The beginning: William Stephen Taylor was about thirty years of age in 1855 when he began the business Taylor & Ponder, carpenters and builders, in partnership with John Ponder. In 1865, Ponder moved to Kapunda and a new partnership between Taylor and Alexander Forgie was formed. This is when the business known as Taylor & Forgie was founded. Some time after this (possibly in the early 1870s), Taylor and Forgie extended their business to include undertaking in addition to carpentry and building.
After the retirement of W S Taylor in 1882, he was replaced in the business by his brother Henry Charles Taylor. After the death of Alexander Forgie and at that time his two sons, Alexander Philip Forgie and James Forgie took over the operation of the business. The Taylor and Forgie horse drawn hearse was made by Blake Coach-builders in Balaklava.
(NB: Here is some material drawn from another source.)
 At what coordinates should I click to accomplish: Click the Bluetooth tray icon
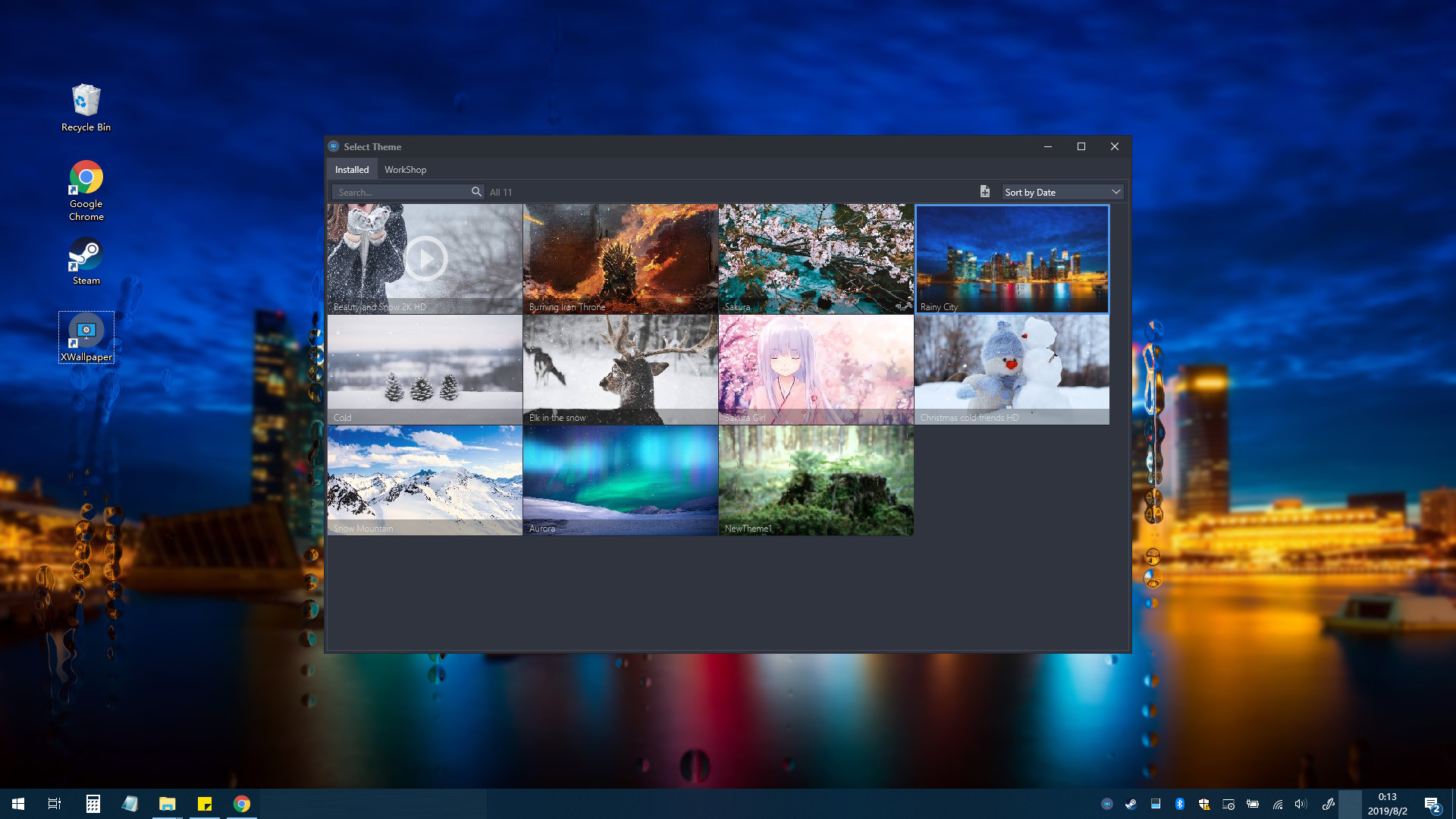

Taylor & Forgie were the most active builders and carpenters in Gawler during the latter half of the nineteenth century and into the twentieth century. They built numerous houses in Gawler and were responsible for substantial additions to the Gawler Institute, the Police Station, the Old Spot Hotel, Taylor Brothers Butter factory and Sheard's Drapers (Essex House). As undertakers, Taylor & Forgie were responsible for the burial of many of Gawler's prominent residents such as James Martin (1899), James Pile (1885), David Fotheringham (1898) and Thomas Mankey (1872).